To the untrained eye, when I’m travelling to hospital now, I’m just a fairly ordinary young person probably on her way to meet a friend and have a nice brunch in town. Look at my breast cancer pin, the fact I move awkwardly when I sit down and the fact I am guarding my right side and you might find the picture changes. At the moment, my illness is pretty much invisible. But, that doesn’t make it any less real or frightening.

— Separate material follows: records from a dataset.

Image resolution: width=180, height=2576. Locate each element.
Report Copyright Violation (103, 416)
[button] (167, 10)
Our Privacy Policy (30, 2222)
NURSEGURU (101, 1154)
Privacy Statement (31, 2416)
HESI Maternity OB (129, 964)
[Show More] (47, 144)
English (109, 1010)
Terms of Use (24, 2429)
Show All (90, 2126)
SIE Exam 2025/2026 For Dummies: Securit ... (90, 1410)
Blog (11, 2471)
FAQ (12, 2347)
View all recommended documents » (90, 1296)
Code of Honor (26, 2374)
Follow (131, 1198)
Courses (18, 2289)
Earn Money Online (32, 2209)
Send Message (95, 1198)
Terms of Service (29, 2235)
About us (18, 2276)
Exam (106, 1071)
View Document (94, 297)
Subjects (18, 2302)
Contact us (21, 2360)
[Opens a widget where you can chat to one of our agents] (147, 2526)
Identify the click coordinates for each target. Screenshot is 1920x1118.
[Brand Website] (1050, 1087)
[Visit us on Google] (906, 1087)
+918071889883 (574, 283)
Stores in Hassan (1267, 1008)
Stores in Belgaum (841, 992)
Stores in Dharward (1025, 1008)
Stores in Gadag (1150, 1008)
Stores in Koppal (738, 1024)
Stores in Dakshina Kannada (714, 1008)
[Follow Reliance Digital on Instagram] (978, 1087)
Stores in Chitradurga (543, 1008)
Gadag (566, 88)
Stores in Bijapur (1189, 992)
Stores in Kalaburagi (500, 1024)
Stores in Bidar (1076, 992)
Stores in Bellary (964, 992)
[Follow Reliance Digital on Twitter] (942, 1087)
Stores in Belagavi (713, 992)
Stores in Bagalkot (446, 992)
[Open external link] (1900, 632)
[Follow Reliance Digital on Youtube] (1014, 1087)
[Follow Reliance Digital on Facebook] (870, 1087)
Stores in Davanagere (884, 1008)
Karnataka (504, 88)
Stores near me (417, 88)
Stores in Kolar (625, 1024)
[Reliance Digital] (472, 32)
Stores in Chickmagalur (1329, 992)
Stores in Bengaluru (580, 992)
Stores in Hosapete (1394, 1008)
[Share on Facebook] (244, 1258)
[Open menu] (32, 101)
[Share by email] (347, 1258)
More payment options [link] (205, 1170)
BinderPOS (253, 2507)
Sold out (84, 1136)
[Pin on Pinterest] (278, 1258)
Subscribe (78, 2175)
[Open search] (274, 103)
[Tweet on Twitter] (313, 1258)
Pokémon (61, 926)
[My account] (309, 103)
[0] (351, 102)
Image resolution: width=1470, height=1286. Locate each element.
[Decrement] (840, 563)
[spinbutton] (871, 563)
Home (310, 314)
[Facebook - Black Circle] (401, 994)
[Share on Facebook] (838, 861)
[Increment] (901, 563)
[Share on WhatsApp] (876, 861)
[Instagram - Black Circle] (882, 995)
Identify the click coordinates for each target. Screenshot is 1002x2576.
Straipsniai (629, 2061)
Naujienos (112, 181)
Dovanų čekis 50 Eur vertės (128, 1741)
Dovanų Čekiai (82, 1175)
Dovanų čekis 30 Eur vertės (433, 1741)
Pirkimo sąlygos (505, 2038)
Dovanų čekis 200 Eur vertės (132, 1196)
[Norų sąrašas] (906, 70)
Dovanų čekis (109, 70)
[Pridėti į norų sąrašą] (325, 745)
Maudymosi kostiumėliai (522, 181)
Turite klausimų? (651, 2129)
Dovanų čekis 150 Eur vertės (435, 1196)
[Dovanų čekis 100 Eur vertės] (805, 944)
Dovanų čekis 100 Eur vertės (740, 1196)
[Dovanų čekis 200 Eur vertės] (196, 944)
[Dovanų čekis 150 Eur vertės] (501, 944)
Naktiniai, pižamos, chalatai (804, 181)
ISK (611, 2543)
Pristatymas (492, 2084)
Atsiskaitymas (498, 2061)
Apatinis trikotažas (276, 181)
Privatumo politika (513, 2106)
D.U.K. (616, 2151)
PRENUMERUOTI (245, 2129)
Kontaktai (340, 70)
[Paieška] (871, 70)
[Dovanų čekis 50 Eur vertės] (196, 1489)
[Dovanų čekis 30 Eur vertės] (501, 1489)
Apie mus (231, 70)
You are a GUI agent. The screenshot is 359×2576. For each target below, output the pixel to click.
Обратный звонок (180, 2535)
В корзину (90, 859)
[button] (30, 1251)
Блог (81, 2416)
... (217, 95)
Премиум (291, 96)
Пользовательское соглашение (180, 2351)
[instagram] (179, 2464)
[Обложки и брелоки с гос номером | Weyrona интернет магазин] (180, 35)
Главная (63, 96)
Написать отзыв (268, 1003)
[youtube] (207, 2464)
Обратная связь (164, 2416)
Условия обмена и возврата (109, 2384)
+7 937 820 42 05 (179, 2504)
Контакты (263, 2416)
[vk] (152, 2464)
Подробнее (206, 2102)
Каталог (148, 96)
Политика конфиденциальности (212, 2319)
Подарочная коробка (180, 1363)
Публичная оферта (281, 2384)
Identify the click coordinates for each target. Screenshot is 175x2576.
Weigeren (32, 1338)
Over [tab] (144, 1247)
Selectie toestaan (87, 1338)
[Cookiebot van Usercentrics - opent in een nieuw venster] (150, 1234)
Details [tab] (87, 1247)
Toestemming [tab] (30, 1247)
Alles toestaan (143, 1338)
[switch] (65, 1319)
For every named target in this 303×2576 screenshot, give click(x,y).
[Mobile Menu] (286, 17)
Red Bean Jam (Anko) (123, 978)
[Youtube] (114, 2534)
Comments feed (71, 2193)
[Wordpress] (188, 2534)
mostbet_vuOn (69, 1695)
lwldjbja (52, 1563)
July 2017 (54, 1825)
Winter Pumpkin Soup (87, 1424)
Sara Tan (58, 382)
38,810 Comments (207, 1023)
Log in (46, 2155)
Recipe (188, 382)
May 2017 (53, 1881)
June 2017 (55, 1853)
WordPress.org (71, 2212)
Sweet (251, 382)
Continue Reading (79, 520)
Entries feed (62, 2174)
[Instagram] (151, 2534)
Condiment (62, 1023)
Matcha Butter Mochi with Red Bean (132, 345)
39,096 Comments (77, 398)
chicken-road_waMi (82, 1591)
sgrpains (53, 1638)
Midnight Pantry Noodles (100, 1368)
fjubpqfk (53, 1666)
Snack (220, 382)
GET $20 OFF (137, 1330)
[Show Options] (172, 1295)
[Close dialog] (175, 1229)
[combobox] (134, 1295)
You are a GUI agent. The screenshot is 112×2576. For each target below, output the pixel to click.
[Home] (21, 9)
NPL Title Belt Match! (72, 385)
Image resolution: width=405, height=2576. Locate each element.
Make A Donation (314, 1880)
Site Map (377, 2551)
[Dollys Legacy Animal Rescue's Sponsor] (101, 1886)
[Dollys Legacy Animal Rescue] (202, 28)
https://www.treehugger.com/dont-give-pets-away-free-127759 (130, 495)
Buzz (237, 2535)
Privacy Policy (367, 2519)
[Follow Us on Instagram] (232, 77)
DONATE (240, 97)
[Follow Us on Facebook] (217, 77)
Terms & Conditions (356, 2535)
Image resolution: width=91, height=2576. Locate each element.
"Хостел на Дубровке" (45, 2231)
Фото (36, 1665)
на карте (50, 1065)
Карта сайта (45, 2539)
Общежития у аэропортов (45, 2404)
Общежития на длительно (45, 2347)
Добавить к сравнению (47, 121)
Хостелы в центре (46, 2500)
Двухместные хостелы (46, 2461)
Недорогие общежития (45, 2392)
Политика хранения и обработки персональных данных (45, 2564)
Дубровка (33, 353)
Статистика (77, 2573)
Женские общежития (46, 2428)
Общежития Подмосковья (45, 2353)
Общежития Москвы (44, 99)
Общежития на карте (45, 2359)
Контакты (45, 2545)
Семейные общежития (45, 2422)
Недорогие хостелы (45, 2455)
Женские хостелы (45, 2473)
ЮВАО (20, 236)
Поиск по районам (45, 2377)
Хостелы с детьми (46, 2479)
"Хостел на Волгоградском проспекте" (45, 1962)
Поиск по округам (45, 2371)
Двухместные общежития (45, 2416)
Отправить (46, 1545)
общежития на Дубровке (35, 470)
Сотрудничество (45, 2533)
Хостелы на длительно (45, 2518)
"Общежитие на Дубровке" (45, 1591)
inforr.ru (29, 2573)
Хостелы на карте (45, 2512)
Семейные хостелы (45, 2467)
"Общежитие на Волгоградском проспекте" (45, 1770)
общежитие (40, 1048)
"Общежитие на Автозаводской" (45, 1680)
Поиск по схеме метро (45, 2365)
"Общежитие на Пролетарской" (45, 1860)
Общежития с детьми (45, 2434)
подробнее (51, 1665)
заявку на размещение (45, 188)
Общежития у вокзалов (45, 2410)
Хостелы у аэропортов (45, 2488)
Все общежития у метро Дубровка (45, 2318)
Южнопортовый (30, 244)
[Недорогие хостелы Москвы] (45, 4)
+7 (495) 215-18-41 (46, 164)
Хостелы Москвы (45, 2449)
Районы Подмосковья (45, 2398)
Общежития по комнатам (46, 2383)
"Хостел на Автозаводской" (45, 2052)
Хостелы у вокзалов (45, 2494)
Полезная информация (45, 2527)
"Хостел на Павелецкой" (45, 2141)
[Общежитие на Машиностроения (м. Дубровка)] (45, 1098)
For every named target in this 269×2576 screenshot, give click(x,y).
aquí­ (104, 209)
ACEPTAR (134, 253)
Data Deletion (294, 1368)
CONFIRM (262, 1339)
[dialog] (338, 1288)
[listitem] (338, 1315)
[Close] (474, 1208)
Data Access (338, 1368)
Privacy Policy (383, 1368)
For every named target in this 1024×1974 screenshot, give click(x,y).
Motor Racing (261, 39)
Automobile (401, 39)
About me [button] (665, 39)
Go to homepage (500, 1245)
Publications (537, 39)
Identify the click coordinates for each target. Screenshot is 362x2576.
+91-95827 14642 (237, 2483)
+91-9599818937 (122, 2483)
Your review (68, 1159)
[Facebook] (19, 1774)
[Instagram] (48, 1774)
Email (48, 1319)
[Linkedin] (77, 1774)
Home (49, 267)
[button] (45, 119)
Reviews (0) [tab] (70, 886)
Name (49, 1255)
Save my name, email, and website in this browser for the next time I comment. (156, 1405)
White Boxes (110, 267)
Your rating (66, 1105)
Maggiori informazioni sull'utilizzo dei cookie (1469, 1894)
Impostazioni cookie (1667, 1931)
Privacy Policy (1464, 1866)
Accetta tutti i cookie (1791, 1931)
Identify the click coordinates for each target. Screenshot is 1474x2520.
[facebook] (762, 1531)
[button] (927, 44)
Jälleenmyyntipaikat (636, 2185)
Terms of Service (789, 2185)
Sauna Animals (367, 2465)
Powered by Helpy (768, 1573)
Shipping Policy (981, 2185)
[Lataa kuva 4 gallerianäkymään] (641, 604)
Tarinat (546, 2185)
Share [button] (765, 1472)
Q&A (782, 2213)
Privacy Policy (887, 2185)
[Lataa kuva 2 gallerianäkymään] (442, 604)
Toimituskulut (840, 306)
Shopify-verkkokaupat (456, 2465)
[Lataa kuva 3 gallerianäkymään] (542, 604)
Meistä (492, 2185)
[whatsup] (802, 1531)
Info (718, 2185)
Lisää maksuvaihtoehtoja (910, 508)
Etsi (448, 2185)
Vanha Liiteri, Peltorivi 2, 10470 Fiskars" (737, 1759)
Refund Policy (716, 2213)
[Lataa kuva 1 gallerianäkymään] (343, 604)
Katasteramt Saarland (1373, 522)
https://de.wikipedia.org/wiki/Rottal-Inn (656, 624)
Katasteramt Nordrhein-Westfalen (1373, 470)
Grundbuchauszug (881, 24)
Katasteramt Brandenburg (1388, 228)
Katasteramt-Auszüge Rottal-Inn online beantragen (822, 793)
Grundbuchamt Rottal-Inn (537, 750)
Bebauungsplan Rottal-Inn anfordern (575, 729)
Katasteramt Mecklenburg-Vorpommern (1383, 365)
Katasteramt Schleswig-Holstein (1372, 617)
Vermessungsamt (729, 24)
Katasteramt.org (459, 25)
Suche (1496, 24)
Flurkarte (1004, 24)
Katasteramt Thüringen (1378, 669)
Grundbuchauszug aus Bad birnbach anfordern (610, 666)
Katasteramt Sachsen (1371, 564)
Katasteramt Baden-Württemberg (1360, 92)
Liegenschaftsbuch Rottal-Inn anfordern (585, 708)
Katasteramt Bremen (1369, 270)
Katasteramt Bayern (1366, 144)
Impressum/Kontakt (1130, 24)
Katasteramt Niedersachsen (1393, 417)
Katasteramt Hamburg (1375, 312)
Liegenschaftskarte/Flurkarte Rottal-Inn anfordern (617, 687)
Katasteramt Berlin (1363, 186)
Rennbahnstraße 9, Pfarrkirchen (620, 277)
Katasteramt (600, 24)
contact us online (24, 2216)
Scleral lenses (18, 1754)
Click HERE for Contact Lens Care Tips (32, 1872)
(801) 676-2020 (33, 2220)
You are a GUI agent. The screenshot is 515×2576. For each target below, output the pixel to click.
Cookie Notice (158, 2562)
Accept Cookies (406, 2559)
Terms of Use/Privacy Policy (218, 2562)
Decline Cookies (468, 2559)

We’re all familiar with the concept of giving back, but this is my little plea to ‘pass it forward’ too. If someone is kind to you, find a way to pass that kindness on – or better still, be the one to start a chain of kindness. It could be as simple as opening the door with a smile, offering your next delivery man a biscuit or giving up your seat on the train (I acknowledge that smiling on trains in London may get you arrested). Random acts of kindness can turn a grey day into a day to be remembered.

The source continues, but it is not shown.